Of course, I’m well aware that current academic and cultural dissertation on racism and how it comes to be defined tries to overcome this rather basic ontological truism by problematizing racism per se. Racism, current fashion holds, is — like every branch of cultural Marxist theory — a product not of some reaction to an immutable trait, but rather one of power dynamics, though one that somehow maintains “whiteness” as a permanent reservoir of power, regardless of who is receiving the job offers, the financial aid benefits, the government set asides, et al. The idea goes that because the systems embedded in a racist society have been designed and implemented by whites, those systems are of necessity constructed both to insulate and to advantage white people. All white people. But not just white people, because the thing that makes someone white — in addition to skin color — is “whiteness,” which is the collection of “customs, culture, and beliefs” that “operate as the standard by which all other groups are compared.” More,
This white-dominant culture also operates as a social mechanism that grants advantages to white people, since they can navigate society both by feeling normal and being viewed as normal. Persons who identify as white rarely have to think about their racial identity because they live within a culture where whiteness has been normalized.

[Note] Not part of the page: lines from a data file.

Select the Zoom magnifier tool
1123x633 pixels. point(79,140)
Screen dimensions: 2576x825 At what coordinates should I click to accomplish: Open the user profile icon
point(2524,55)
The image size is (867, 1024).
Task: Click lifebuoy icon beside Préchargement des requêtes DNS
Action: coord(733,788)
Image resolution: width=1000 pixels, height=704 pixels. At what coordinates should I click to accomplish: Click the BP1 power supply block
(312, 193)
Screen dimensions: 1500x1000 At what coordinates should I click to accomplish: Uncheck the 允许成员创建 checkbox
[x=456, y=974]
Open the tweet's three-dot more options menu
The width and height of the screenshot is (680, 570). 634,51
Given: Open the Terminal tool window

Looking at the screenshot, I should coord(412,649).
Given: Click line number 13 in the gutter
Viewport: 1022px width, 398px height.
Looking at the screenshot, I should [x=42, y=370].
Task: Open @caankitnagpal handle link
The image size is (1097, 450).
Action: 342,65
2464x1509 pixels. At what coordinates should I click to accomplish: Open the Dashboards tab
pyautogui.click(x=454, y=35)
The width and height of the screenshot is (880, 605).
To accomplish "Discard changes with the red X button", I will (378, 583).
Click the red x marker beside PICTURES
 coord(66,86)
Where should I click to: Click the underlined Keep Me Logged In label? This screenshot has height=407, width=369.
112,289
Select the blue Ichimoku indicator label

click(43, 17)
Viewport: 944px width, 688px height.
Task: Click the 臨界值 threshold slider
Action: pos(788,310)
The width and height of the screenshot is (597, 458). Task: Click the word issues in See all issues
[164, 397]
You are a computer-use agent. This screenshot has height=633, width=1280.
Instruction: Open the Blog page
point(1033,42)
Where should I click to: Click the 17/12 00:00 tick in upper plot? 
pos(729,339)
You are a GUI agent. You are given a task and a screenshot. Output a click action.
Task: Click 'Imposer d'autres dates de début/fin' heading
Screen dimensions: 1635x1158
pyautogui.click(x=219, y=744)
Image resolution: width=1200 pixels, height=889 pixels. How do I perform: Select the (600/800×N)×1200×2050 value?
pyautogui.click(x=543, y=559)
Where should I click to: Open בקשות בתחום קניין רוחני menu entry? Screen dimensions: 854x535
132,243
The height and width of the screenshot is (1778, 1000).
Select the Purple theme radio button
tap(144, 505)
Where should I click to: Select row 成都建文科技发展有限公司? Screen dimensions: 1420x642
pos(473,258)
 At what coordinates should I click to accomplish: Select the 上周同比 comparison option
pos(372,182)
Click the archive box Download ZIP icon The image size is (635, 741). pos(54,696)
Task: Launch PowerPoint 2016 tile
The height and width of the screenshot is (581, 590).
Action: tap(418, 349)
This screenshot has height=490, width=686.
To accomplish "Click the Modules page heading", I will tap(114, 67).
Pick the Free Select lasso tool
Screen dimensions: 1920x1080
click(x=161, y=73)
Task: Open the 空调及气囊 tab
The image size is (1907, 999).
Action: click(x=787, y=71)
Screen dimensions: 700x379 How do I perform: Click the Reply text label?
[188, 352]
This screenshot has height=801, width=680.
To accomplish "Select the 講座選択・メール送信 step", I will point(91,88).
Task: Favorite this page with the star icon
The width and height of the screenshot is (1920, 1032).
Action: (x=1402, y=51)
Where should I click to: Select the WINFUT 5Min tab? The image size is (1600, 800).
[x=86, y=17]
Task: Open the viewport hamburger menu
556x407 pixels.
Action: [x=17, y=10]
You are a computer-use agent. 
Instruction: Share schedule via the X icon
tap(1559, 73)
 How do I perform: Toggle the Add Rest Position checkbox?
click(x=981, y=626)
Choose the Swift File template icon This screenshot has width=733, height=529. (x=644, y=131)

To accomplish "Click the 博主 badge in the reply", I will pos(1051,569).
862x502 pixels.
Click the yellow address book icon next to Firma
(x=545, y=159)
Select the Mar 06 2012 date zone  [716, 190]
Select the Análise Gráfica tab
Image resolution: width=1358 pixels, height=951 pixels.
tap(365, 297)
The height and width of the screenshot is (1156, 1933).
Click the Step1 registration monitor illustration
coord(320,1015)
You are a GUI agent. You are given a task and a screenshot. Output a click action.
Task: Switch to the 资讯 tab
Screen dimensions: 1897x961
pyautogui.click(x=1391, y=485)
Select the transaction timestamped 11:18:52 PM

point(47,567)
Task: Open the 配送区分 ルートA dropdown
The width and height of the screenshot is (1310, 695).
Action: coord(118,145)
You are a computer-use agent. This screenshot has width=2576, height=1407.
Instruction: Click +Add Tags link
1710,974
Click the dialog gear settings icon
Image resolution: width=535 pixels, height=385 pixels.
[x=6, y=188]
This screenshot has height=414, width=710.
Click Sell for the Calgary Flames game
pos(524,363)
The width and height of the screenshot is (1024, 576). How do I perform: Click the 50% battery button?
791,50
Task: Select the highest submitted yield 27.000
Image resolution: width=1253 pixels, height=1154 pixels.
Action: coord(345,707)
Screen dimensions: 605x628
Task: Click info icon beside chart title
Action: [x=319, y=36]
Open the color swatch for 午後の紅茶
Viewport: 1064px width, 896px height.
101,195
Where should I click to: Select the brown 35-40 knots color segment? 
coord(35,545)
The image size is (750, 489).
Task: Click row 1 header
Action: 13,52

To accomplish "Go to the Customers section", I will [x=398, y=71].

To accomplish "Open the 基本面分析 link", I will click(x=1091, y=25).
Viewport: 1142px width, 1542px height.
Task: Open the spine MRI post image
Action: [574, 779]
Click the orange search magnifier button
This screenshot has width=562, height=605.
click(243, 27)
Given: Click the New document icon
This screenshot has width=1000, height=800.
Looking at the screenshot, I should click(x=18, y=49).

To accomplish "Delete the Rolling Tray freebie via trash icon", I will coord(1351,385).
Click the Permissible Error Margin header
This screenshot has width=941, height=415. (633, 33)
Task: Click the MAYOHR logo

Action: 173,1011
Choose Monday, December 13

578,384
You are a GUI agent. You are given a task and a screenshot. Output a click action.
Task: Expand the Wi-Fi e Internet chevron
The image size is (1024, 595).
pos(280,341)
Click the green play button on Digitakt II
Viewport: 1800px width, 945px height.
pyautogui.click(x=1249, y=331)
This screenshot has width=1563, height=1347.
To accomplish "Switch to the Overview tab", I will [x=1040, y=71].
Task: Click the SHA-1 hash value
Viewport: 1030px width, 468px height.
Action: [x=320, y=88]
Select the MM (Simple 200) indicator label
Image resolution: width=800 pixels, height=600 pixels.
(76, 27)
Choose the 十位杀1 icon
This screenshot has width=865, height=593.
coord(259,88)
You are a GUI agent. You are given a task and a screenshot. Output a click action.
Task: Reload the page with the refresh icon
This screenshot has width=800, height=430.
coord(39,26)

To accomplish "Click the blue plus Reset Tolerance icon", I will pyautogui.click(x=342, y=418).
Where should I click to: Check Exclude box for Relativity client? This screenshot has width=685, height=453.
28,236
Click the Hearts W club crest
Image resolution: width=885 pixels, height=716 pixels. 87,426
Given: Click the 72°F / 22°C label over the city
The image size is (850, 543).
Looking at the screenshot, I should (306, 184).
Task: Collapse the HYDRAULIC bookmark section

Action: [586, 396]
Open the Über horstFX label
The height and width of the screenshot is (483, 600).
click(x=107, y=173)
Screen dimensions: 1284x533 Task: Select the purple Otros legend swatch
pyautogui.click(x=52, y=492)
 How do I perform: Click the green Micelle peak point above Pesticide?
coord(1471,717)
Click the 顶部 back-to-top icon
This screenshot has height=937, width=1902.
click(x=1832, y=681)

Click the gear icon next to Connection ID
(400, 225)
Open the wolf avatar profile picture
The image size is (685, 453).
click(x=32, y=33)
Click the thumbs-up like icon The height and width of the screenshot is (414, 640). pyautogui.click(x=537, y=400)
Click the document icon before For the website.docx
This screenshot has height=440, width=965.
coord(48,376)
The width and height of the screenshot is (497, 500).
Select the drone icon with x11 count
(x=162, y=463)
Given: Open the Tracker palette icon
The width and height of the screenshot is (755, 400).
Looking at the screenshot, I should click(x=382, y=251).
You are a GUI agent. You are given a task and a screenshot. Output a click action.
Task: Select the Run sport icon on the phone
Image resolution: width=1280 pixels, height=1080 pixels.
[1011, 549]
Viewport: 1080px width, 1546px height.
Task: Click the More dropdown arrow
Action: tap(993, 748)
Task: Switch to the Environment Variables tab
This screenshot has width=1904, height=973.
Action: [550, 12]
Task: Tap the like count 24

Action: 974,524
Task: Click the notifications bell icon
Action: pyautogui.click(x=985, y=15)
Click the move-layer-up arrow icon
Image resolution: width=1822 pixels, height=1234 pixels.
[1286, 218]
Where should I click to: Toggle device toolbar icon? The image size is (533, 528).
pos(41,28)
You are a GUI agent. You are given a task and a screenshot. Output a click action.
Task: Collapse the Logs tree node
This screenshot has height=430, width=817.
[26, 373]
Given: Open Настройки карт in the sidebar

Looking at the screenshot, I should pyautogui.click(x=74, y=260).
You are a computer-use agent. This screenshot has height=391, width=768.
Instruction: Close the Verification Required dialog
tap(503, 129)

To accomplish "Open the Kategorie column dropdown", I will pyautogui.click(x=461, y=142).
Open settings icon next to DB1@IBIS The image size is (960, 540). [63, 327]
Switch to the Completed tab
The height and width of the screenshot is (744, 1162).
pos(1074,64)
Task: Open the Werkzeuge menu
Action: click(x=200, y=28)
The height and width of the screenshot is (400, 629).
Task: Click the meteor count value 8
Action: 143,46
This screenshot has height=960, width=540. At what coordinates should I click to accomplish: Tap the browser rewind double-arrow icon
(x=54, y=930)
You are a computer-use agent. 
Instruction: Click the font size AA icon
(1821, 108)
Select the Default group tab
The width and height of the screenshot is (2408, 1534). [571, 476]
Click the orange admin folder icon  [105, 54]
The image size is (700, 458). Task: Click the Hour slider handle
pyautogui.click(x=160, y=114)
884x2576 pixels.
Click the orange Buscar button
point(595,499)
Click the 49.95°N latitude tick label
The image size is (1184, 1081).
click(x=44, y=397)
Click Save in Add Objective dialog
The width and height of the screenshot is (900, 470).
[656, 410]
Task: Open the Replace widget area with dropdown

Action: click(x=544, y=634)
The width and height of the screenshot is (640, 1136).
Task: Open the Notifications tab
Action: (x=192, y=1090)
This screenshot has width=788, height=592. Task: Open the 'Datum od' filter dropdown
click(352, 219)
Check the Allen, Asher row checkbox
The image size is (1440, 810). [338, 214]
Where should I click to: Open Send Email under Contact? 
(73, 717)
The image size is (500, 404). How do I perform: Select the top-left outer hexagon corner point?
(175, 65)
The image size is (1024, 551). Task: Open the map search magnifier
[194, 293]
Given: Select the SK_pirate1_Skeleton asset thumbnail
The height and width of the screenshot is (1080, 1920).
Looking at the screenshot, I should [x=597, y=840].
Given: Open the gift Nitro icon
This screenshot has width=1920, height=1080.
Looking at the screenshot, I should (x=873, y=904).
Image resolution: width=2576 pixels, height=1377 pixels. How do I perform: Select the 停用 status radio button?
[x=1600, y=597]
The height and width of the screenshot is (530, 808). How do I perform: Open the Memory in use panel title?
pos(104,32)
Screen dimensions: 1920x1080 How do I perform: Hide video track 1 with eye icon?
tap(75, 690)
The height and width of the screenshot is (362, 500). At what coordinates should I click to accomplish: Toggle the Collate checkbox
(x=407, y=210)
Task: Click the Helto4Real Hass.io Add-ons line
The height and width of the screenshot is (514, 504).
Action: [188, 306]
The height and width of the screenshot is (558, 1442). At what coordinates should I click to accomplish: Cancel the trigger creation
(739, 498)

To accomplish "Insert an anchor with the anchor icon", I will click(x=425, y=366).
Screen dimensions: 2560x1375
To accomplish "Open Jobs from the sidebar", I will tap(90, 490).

Thinking about race is very different for nonwhite persons living in America. People of color must always consider their racial identity, whatever the situation, due to the systemic and interpersonal racism that still exists.
Thus, “systemic racism.”
The internal logic of such an idea suggests that anyone who adopts and adheres to the “customs, culture, and beliefs” that make up “whiteness” — none of which are transferred through the blood — are themselves guilty of promoting whiteness, regardless of their skin color. Which, eg., is how it’s argued that some blacks whose minds remain “colonized by whiteness” are themselves guilty of racism; while other blacks are not and cannot be, because they lack the institutional power whiteness bestows upon them.
I’m not going to get too deep into the Marxian ideas of Critical Race Theory in this essay, because I’ve done so many times before, and frankly, the incoherence it leads to bores me to tears. Instead, I want to touch on something I believe is far more crucial: the roles that language and hermeneutics play in racialism, racism, and racial demagoguery.